* _About this exercise_:
Without pictures, repeat exactly the lines from the one containing "Where should I" through the end of the entries.

====== Source material

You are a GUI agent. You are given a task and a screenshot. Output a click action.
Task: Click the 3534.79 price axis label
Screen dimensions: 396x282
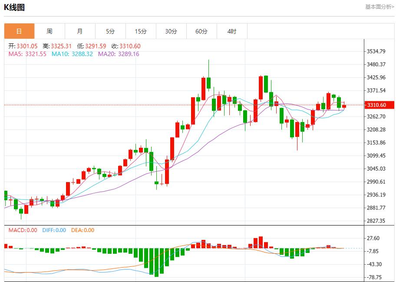click(376, 51)
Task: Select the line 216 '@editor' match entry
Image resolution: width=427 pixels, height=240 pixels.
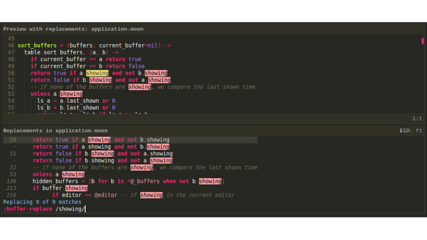Action: pyautogui.click(x=143, y=195)
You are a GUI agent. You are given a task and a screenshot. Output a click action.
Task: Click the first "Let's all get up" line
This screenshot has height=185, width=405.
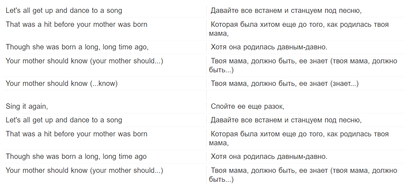(x=64, y=10)
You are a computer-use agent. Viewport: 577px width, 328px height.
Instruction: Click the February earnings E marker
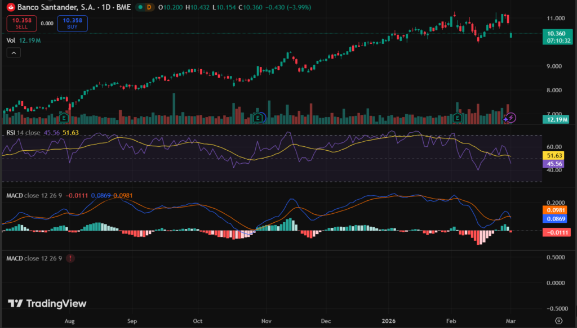[x=458, y=118]
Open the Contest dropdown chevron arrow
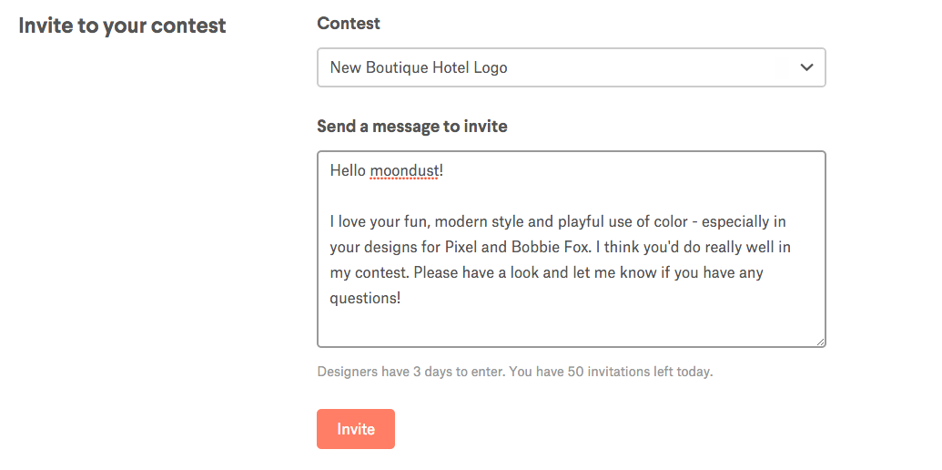Viewport: 942px width, 470px height. pos(805,67)
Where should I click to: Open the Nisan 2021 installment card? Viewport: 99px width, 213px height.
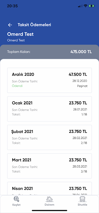tap(50, 189)
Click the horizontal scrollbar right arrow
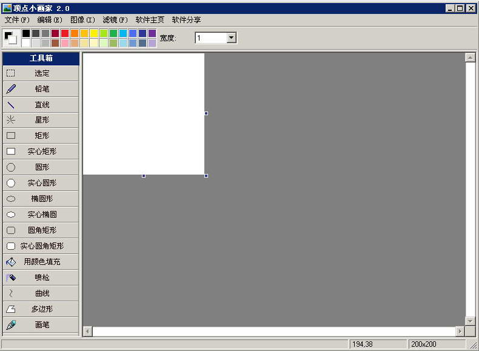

============

* _Response area_:
Where should I click to: Open the Nisan 2021 installment card? Viewport: 99px width, 213px height.
tap(50, 189)
Click the horizontal scrollbar right arrow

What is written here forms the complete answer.